• _YOUR INSTRUCTIONS_:
Copy each of the rows below word for word, leaving out the pictures.
----- TASK INPUT -----
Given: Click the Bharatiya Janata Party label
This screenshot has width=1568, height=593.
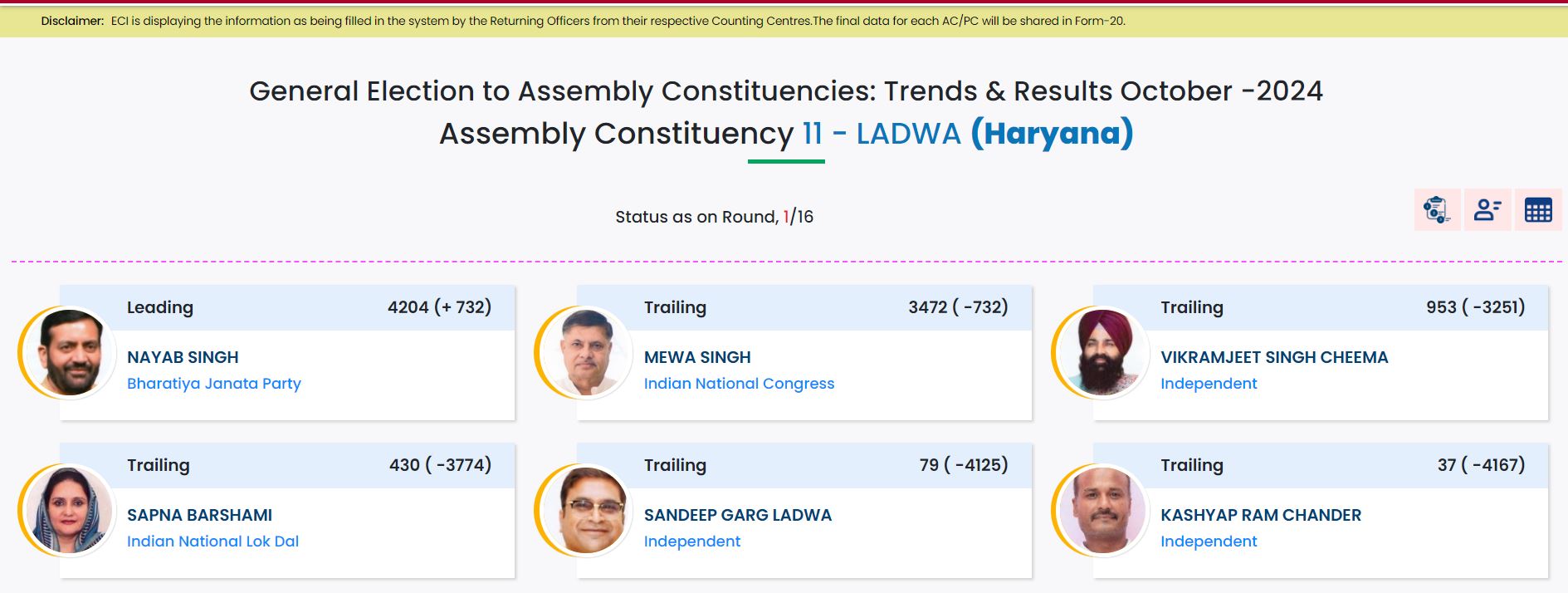Looking at the screenshot, I should 214,384.
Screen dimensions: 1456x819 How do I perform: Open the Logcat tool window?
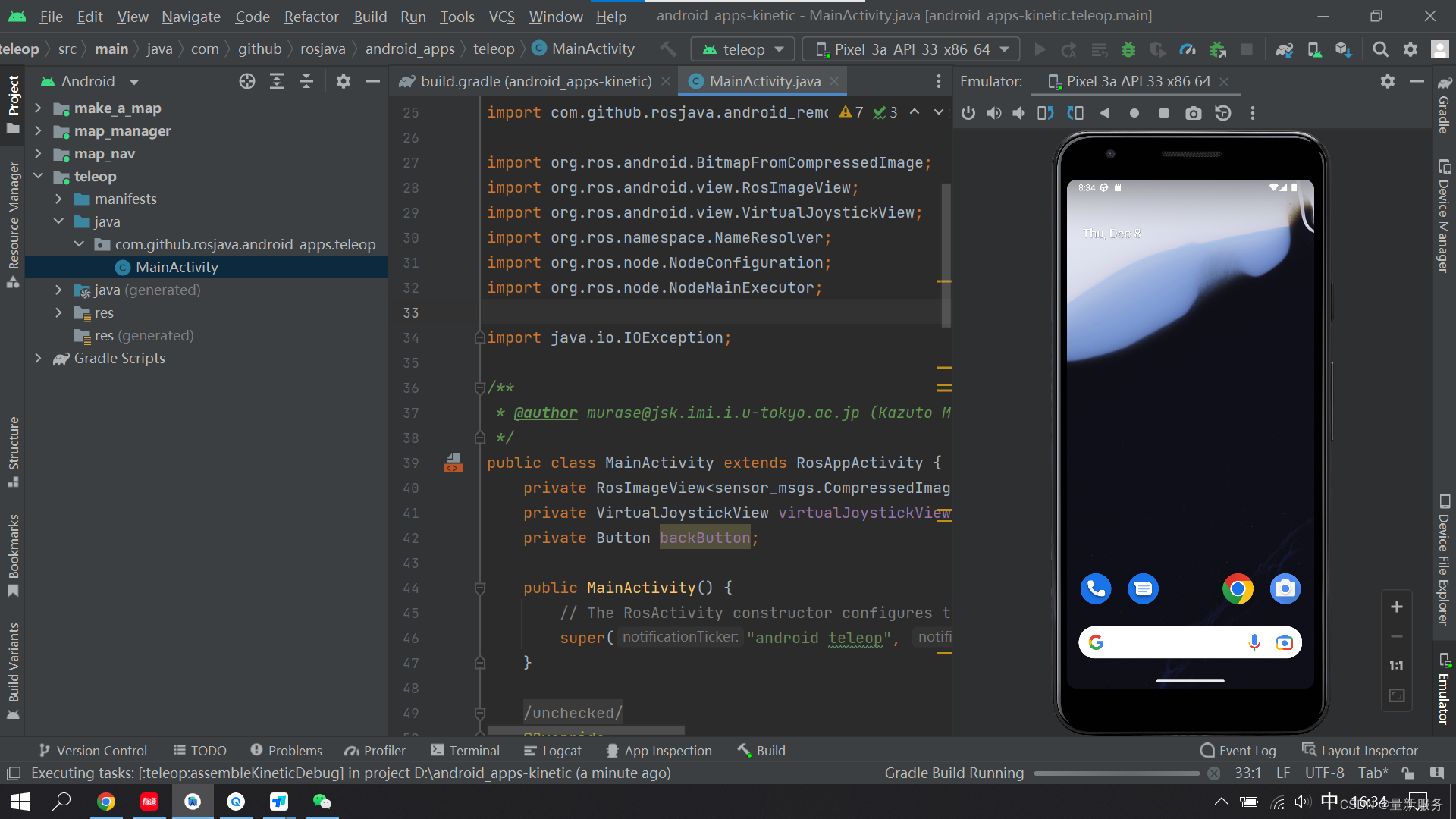pos(553,750)
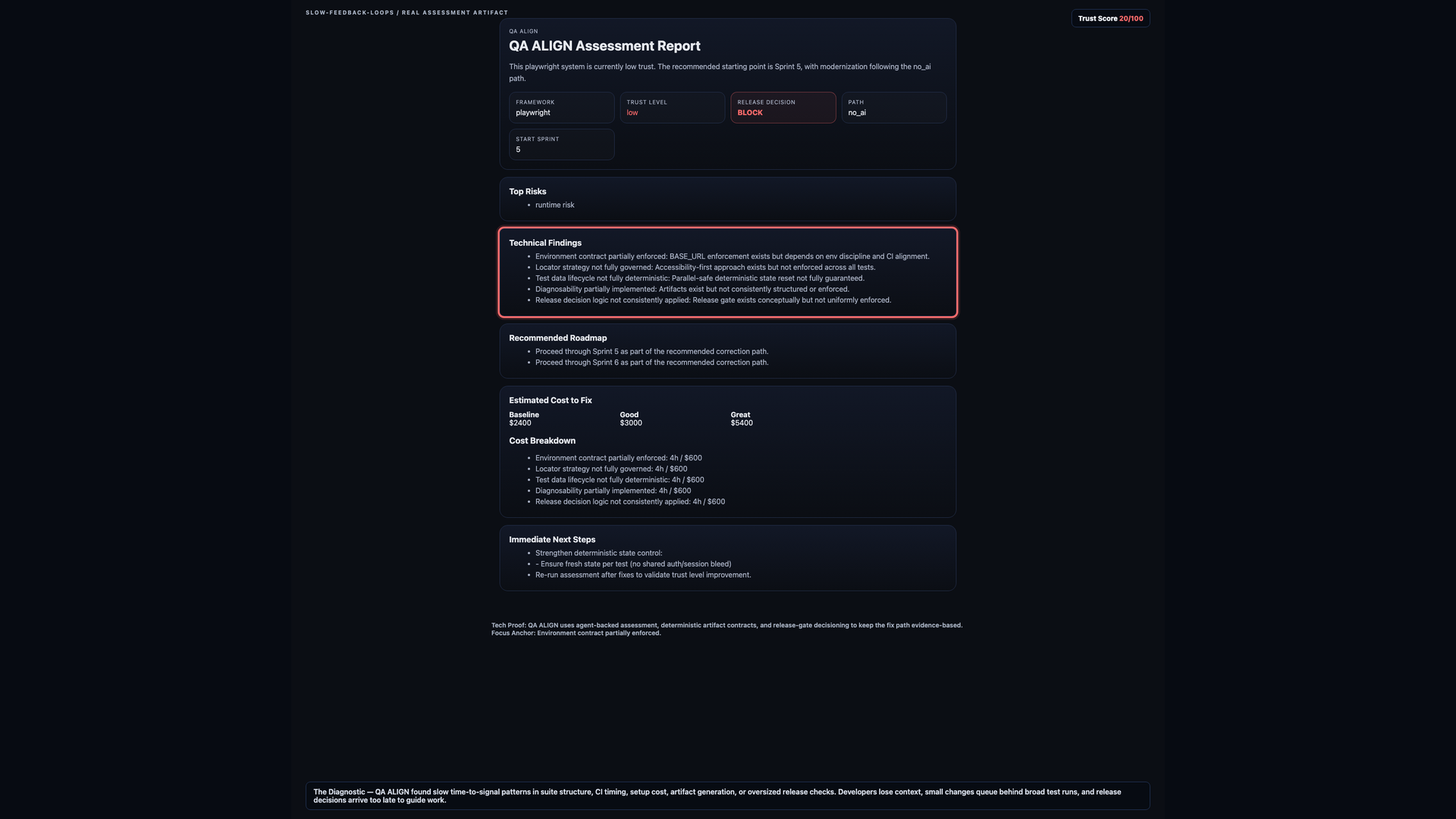Click the Locator strategy not fully governed finding
This screenshot has width=1456, height=819.
point(705,267)
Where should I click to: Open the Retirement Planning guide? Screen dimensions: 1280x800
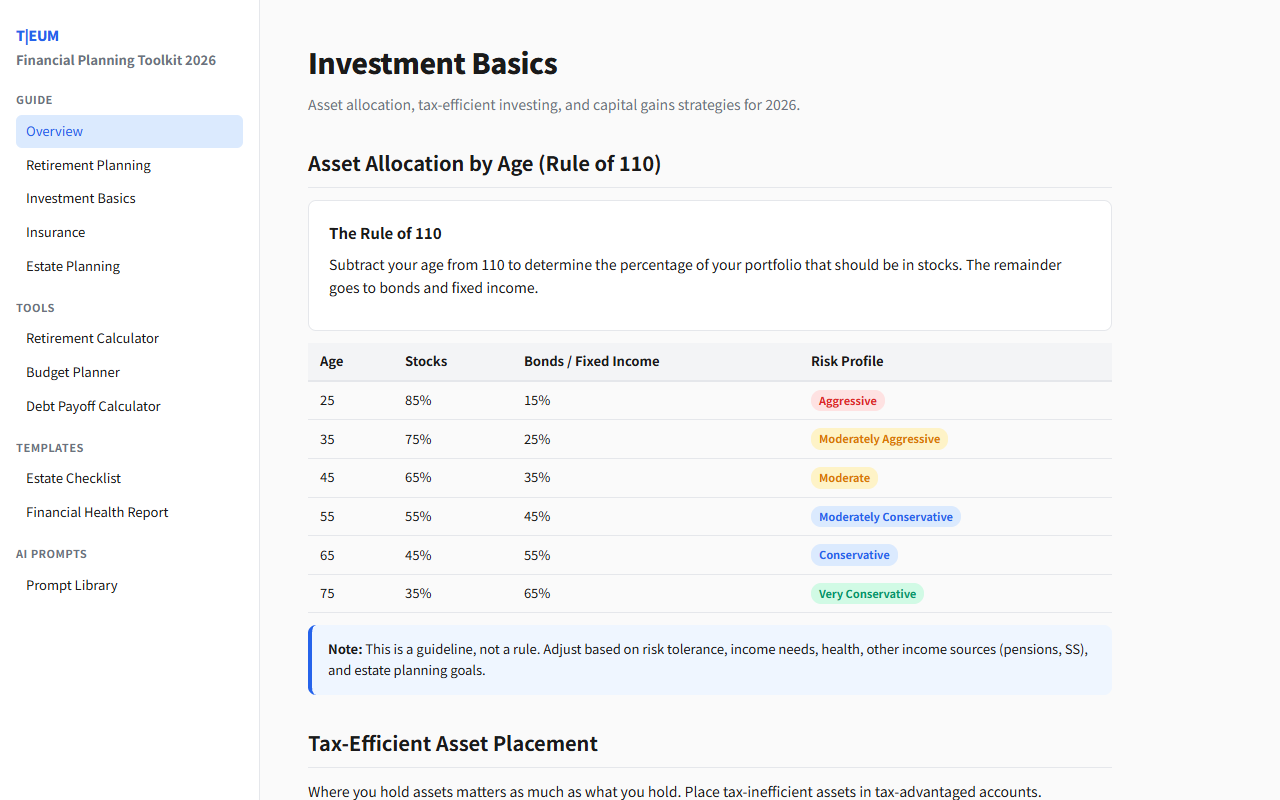tap(88, 164)
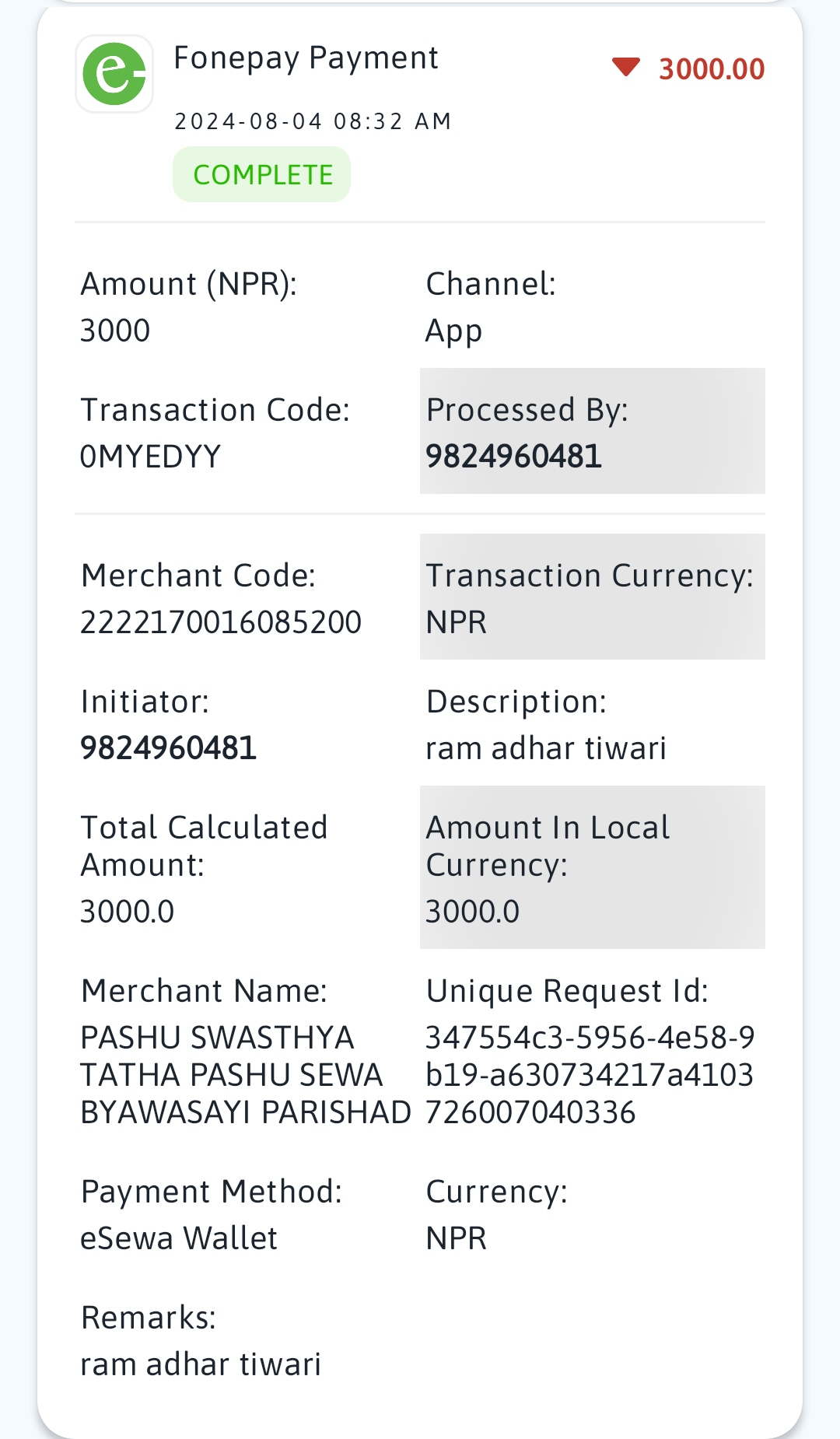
-----
• _ANSWER BELOW_:
Given: Click the Bharatiya Janata Party label
This screenshot has width=1568, height=593.
Looking at the screenshot, I should 214,384.
Screen dimensions: 1456x819 How do I perform: Open the Logcat tool window?
pos(553,750)
Click the Locator strategy not fully governed finding
This screenshot has width=1456, height=819.
point(705,267)
Where should I click to: Open the Retirement Planning guide? Screen dimensions: 1280x800
tap(88, 164)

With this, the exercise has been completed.